::: EXTRACTED MATERIAL

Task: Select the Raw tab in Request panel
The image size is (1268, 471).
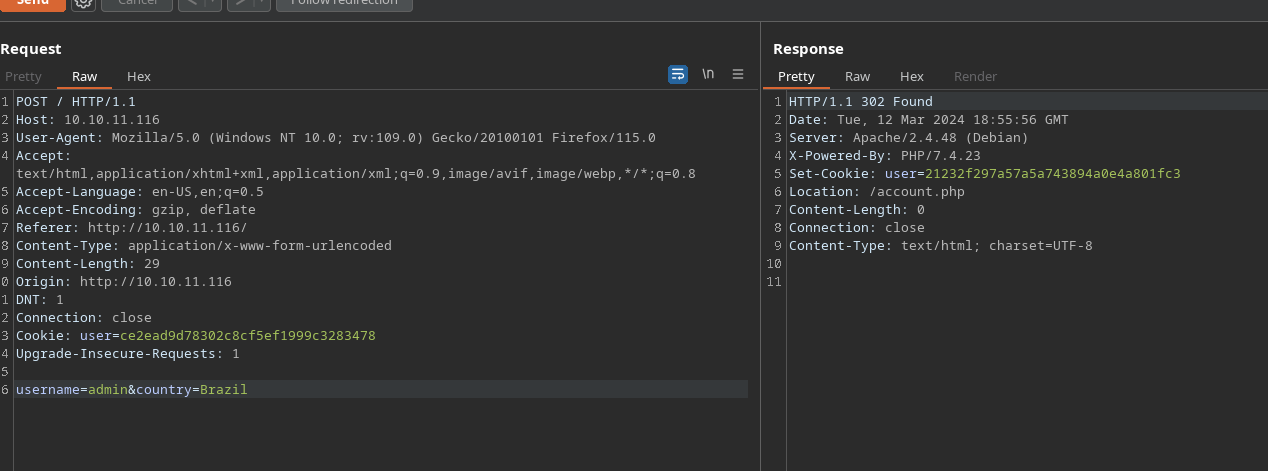Action: [84, 77]
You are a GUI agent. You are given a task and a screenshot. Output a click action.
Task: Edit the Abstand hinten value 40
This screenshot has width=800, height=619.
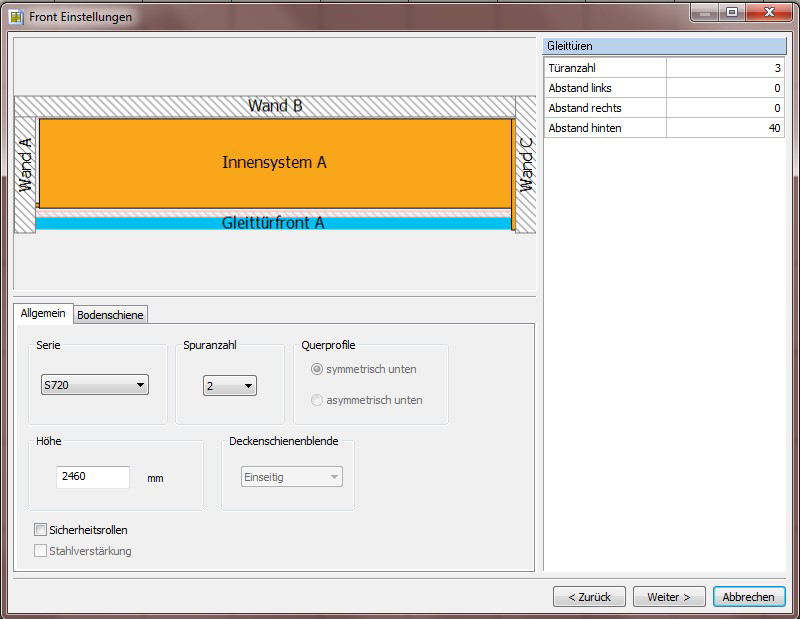click(x=725, y=128)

::::::

> _EXERCISE_
Please output all of the data exactly as given, omitting any images it holds.

> _OUTPUT OF THE TASK_
Task: Select the Raw tab in Request panel
The image size is (1268, 471).
Action: [84, 77]
You are a GUI agent. You are given a task and a screenshot. Output a click action.
Task: Edit the Abstand hinten value 40
This screenshot has width=800, height=619.
click(x=725, y=128)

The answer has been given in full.